◆ INSTRUCTIONS FOR THE TASK: Write the next part of the article on singer Toyin Adekale, picking up right after its last sentence.

◆ PROVIDED TEXT:
----------------------------------------

= Toyin Adekale =

British Lovers rock singer

Toyin Adekale (often referred to as Toyin; born 21 December 1963) is a British lovers rock singer.

Adekale first had success as a member of London reggae band The Instigators, which also featured Mafia & Fluxy. She topped the British reggae chart with her single "Let's Make Love". She went on to form the group Pure and Simple, also managing the group. She was one of a number of reggae artists to contribute to the British Reggae Artists Famine Appeal, singing on the "Let's Make Africa Green Again" charity single in 1985.

Adekale has graced the stage of Presidents and Royalty, performing at the Kremlin in Russia, Buckingham Palace in London, and the Houses of Parliament. Performing for HRH Prince Charles, the former President of Nigeria Olusegun Obasanjo, also the Sierra Leonian late President Joseph Saidu Momoh, amongst other dignitaries and celebrities.

After Adekale's 13-year stint with world-famous band Boney M featuring Maizie Williams, she left for the United States, taking time out of her successful 35-year span in show business.

----------------------------------------

◆ DATASET EXCERPT:

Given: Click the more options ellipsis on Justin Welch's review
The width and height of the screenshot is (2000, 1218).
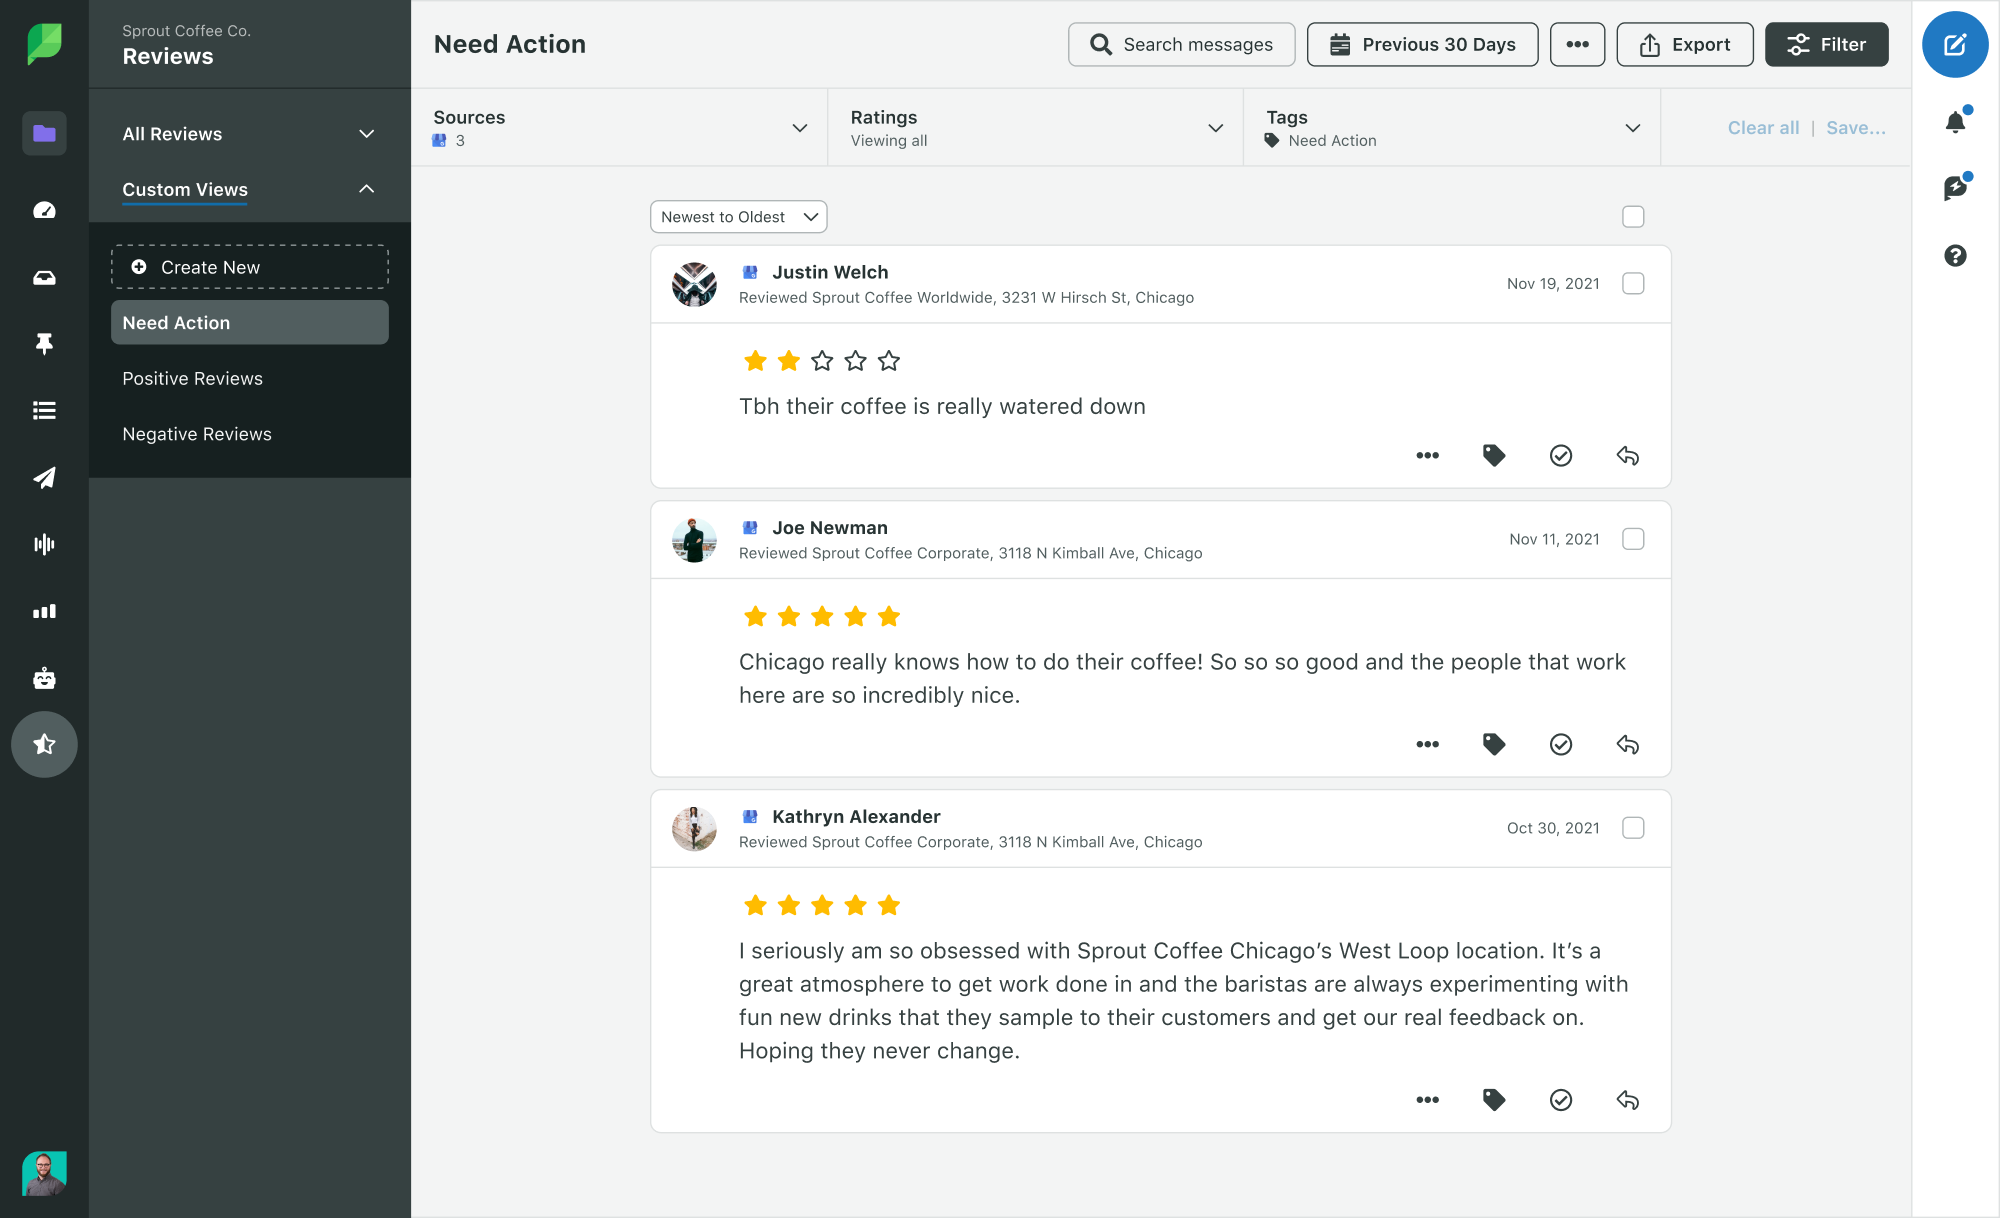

----------------------------------------

◆ THE OUTPUT:
Adekale's most memorable hits are "Touch A Four Leaf Clover" produced by Anthony Brightley on the Sir George Label. There followed hits with Delroy Murray and Robin Achampong of Total Contrast, "Gee Baby", "Here I Go Again" and the Love n Leather album. She had a combination hit in 1995 with Daddy Screw with "Man With The Agony".

She has worked with many artists such as Soul II Soul, and Maxi Priest. Music brought Adekale to the world of theater via her friend and director Larrington Walker for the Afro Sax Theater company. They brought some to the British acting platform, such as Ellen Thomas and Treva Etienne.

Since living in the US, Adekale has also penned her first book, I Do, Do You?, and has since penned her first produced play taken from the book, called It's Not Over Til It's Over.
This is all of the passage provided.